9 octobre 2008

La consigne

Je n'ai pas remis un travail, j'ai stressé, je trouvais la consigne complexe, ardue, difficilement réalisable. J'ai eu peur de l'université, ai fouillé la bibliothèque, demandé de l'aide, ratissé le net, puis ai tout laissé tomber.

Je suis une semaine en retard. Au cours aujourd'hui, j'ai tout confié à mon professeur. Mon imminent professeur. Mon gigantesque professeur. J'ai pris de bonnes dispositions pour rougir un maximum, j'ai croisé et décroisé mes mains derrière mon dos, je me suis gratté l'oreille, j'ai fixé le sol.

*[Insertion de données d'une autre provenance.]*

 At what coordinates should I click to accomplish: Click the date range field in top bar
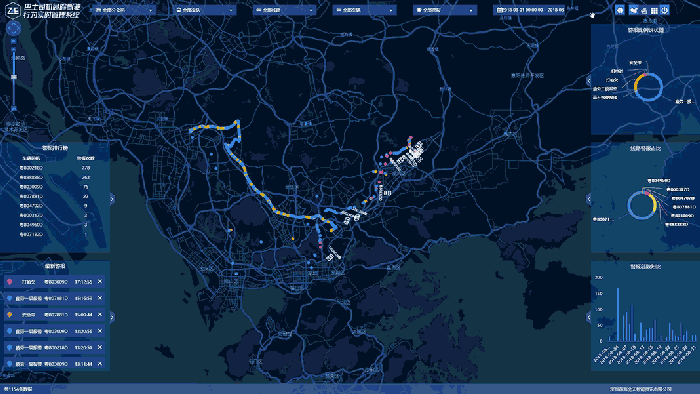point(529,10)
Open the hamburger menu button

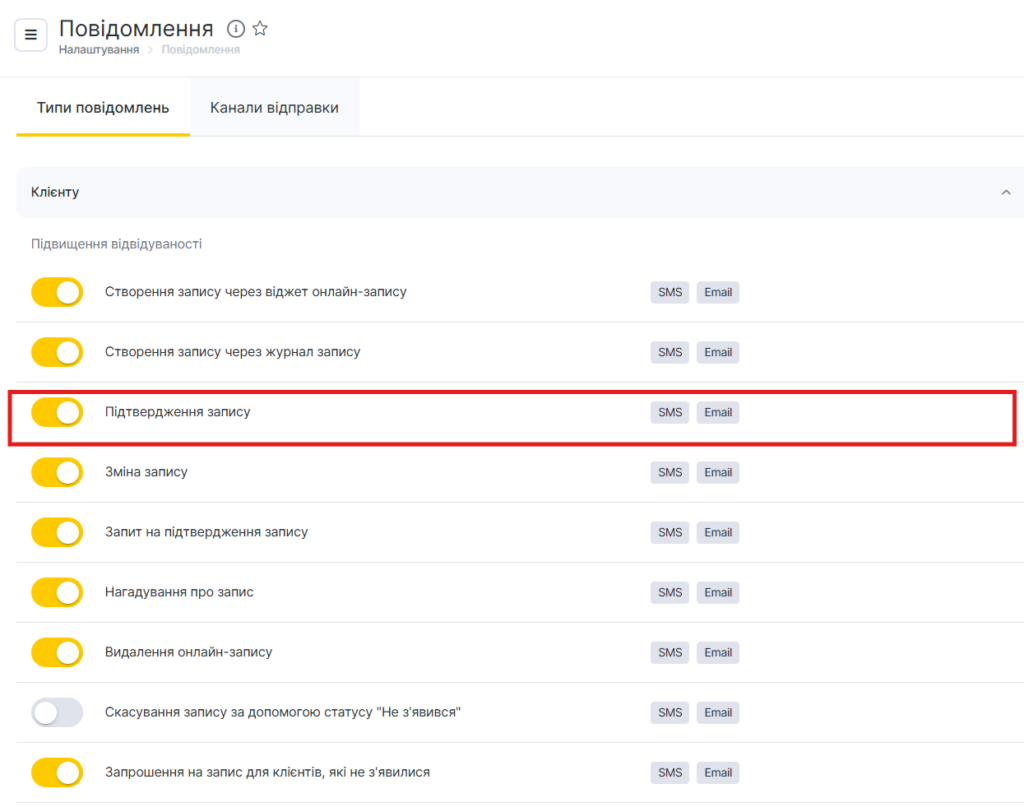coord(31,35)
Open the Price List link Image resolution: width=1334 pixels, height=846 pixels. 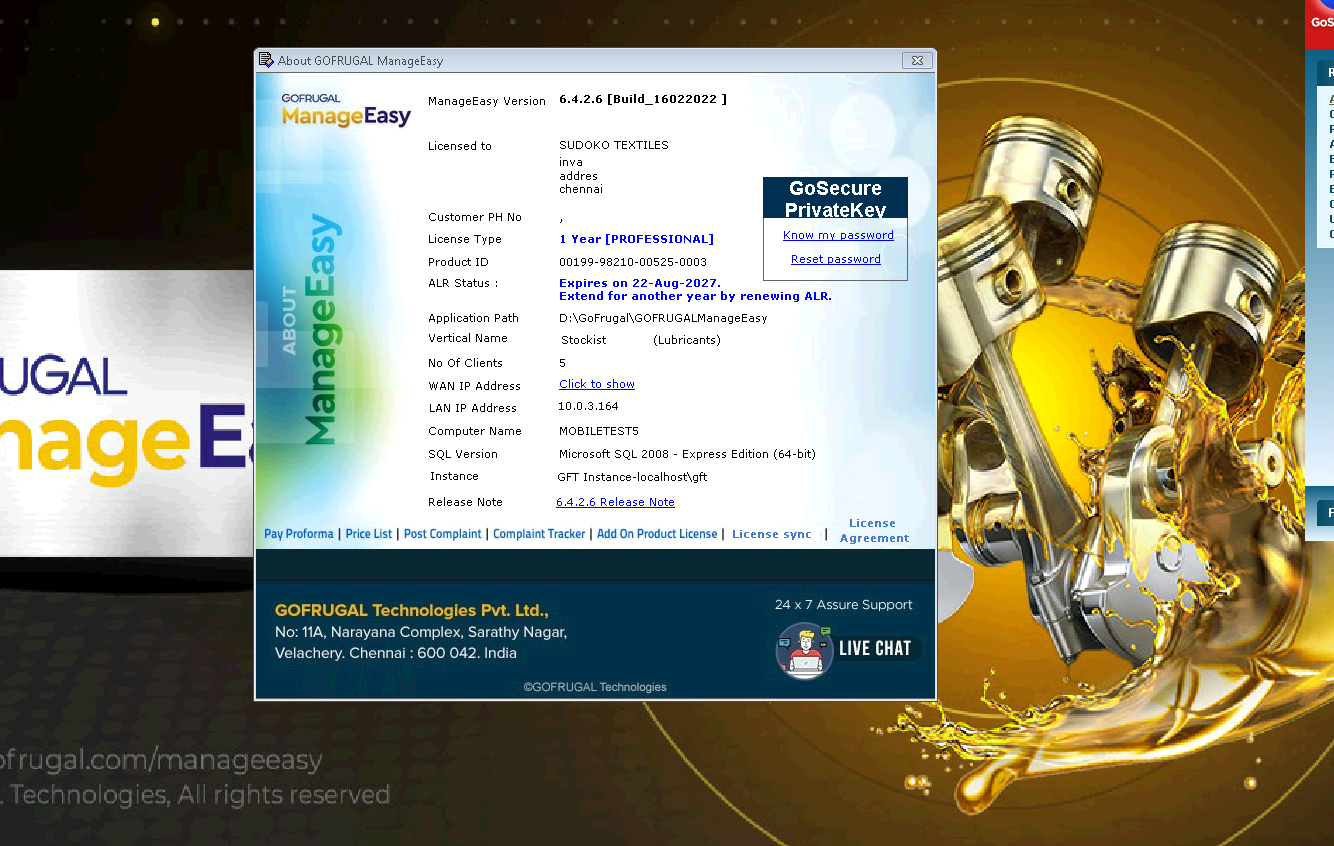369,534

Il m'a regardée, perplexe.

"Mais mademoiselle, ce n'est pas du tout la consigne que j'ai donné."

2 commentaires:

Le célibataire endurci a dit...

Tu devrais peut-être écouter en classe la prochaine fois plutôt que d'écrire tes billets de blog. ;)

Julien Mège a dit...

Je comprends ça. J'ai aussi eu d'autres choses à penser que d'écouter les consignes (et l'inspiration pour écrire sur rien quand j'ai un travail à rendre). Le meilleur moyen de réussir c'est de pomper le travail des autres. Proposer son aide est une bonne base pour se lancer et leurs erreurs font prendre conscience qu'on peut faire mieux. Au final c'est maximum respect et minimum travail, efficacité.